Over the past few months, I’ve been working on-and-off on a project to test this theory. Specifically, I’ve been working through some rather simple machine learning methods and figuring out ways to make them generate text. “Simple machine learning” may sound like any oxymoron, but there are very simple machine learning methods that you already know. One such example is linear regressions. The main idea is very straightforward. If you have a bunch of points scattered on a graph, draw a line that represents those points. In cases like this, you don’t even need any math to find simple trends. Just take your pen and draw a straight line roughly through the points.
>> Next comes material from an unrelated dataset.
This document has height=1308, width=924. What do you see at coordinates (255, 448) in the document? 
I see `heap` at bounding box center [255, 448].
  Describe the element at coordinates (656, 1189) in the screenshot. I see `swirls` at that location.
Linear regressions are clearly simple, but using this to generate text is another story. Luckily, linear regressions extends to multiple input variables and output variables. By turning each word into a 0-1 variable, we can predict each subsequent word. For example, starting with the word “once,” your model might predict the word “upon.” From there, you just make “upon” the input, and then you can generate the next word, which might be “a.” Continuing this process, you’ve generated text with just a linear regression.
Linear regressions weren’t much of a problem for me since I had already built a text generator using Markov chains, so I was already familiar with transition matrices. KNNs however, were a different story. KNN, or k-nearest neighbors, is a method that takes an input, compares it to data points that are very similar to it, and uses their labels to inform the output. In theory, I could just take each word, analyze what typically comes after it, and use that, but that doesn’t make for a particularly interesting text generator. At that point, it’s no different than a Markov chain.
Since I wanted to embrace the true spirit of kNNs and prove they could generate text, I began looking for a different approach. After exploring various mathematical approaches, I realized I could use character-wise prediction instead of token-wise prediction. Instead of predicting an entire word, I would just predict one letter at a time. This had the potential to fail miserably, but it would be phenomenal if it succeeded. By using character-wise prediction, I could embrace the distance metric at the heart of kNNs, but rather tha using standard Euclidean (straight-line) distance, I could use Hamming distance. By re-centering a binary vector space around the input word, I could position all the other words around it using exclusive-or to assign binary values based on whether or not the characters matched my input. From there, I just needed the vectors with the smallest Hamming norm, and I was good to go.
If that all sounded like made-up, math word soup, then I’ll just have to ask you to trust me. The project is still ongoing, but once it’s at a point that I feel comfortable abandoning it, I’ll try to make things clearer, probably with a few examples. For now, things seem to be working as expected. Text generation isn’t hard because putting one word after the other has never been hard. The true challenge is in generating meaningful text. Generating meaningful text requires understanding truth, observable reality, intent, and so much more that we can’t properly encode the way we encode language. All of the meaning that comes from large language models is only present because we taught it with meaningful text, and we inject meaning back in when we read the output. Generating text is easy, but that doesn’t bring us any closer to generating meaning.